** Opening Data for review block **
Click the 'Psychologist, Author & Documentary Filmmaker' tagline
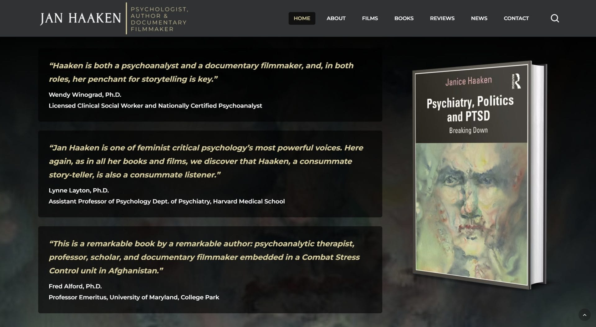159,19
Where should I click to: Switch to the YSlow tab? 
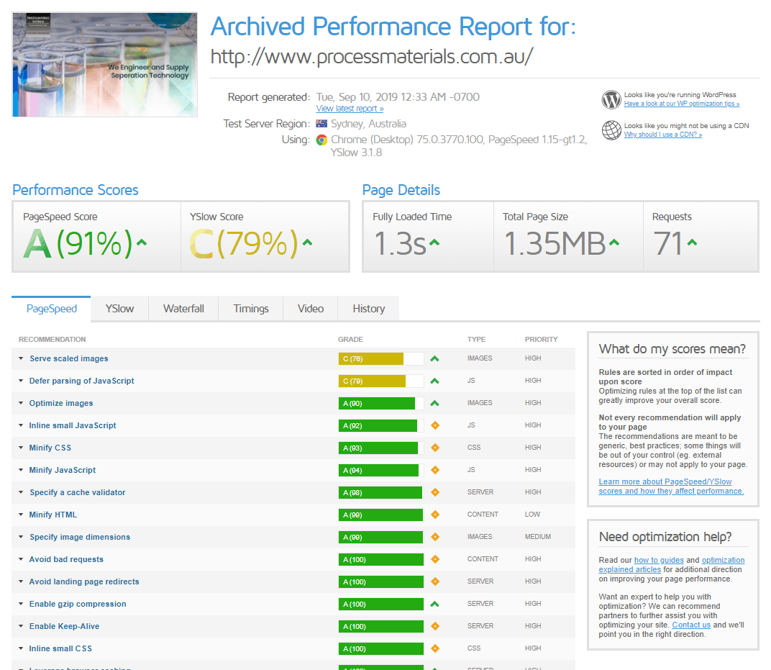pyautogui.click(x=119, y=309)
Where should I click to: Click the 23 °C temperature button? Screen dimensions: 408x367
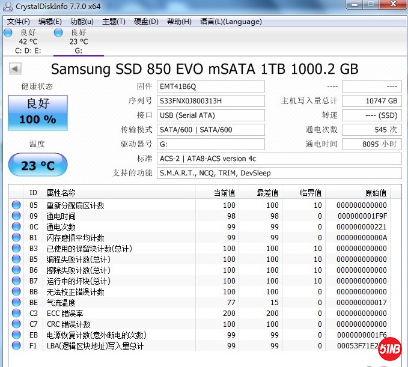coord(37,165)
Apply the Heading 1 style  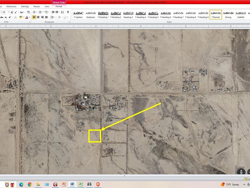103,15
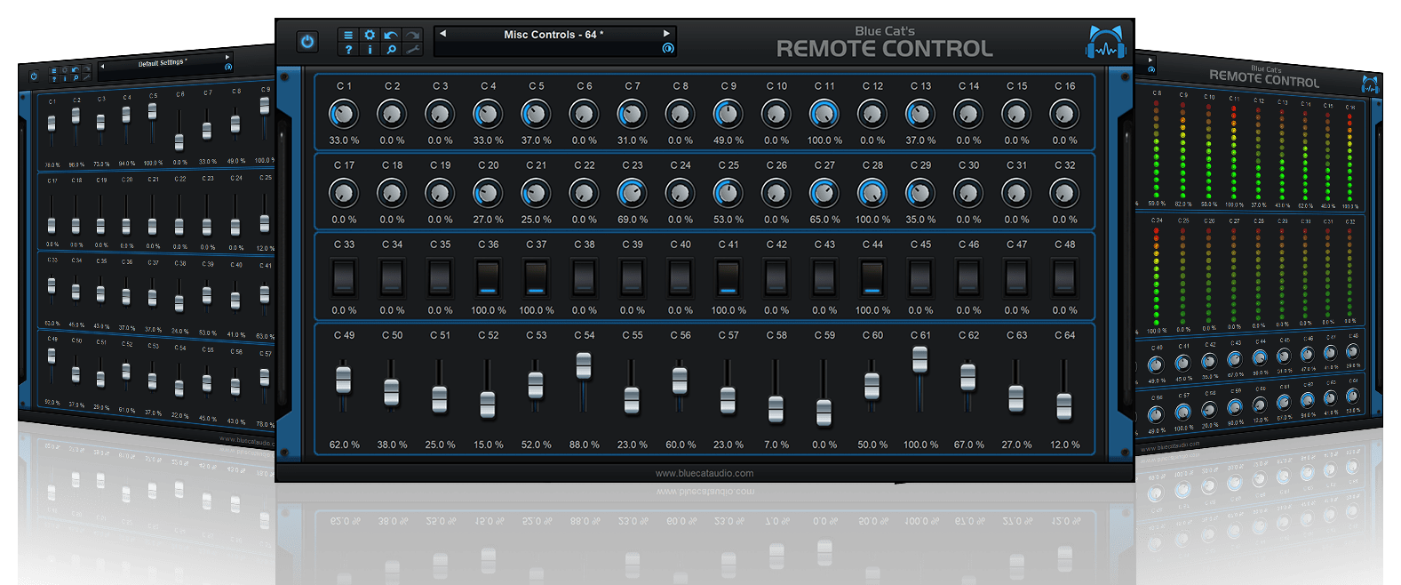The height and width of the screenshot is (585, 1401).
Task: Toggle the C 36 switch off
Action: click(x=488, y=277)
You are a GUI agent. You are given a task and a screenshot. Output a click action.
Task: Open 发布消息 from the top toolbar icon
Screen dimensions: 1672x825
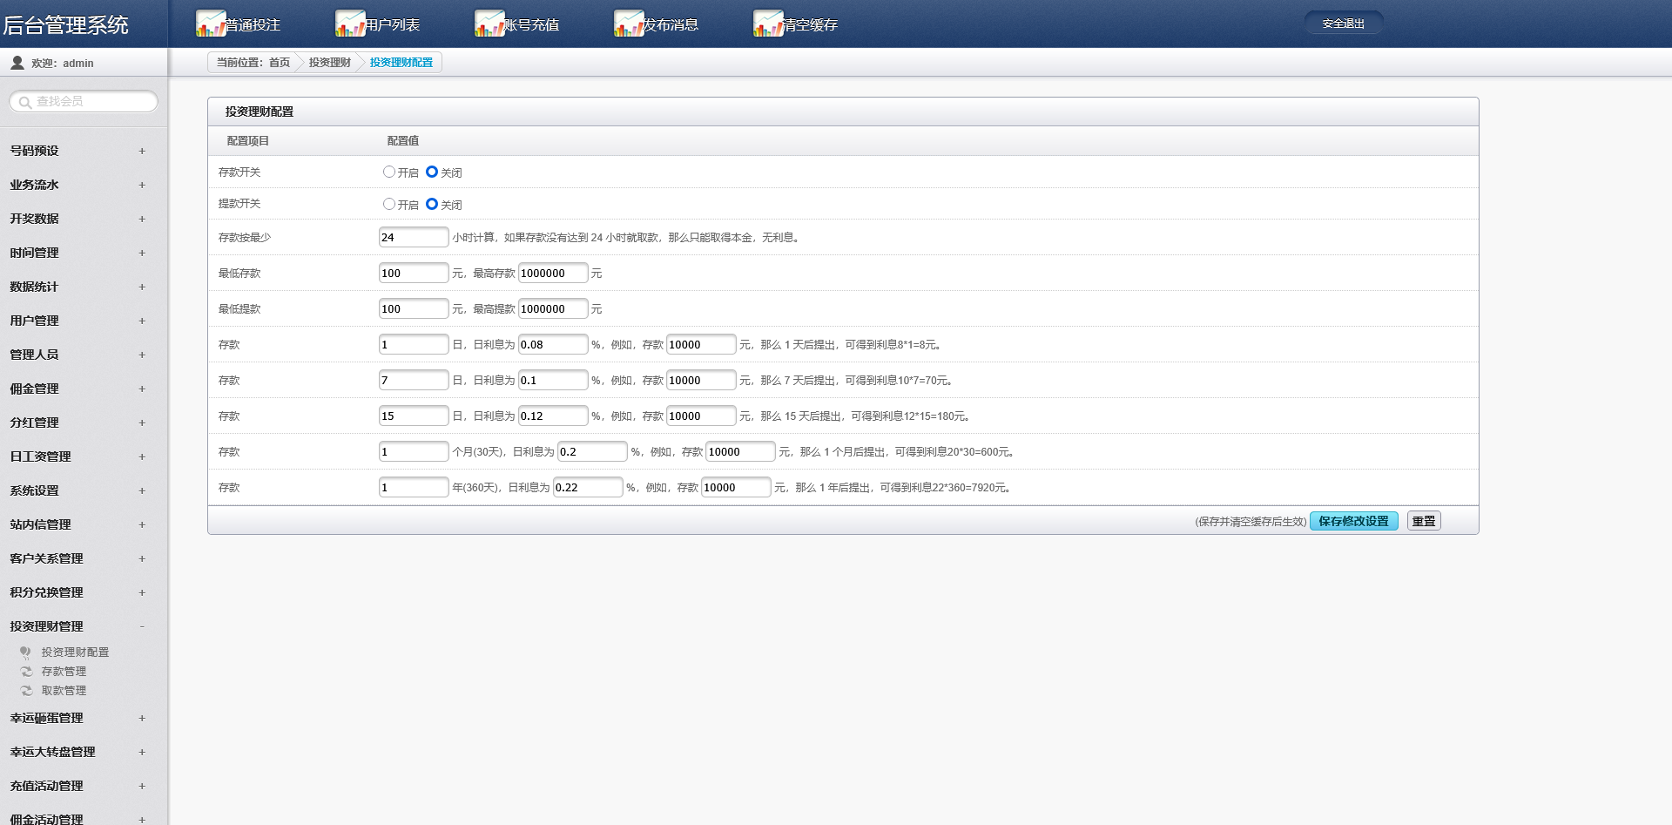[629, 24]
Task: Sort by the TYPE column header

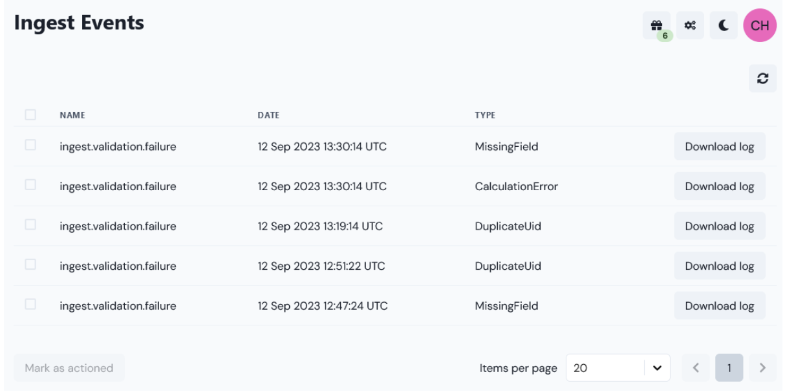Action: 485,115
** Closing Data for review block **
_Task:_ Exactly the lines from the one containing "Task: Open 发布消息 from the top toolbar icon" to the end of the records above, both end lines included, are to be printed, and no pictures with them.

_Response:_
Task: Open 发布消息 from the top toolbar icon
Screen dimensions: 1672x825
[629, 24]
Task: Sort by the TYPE column header

Action: 485,115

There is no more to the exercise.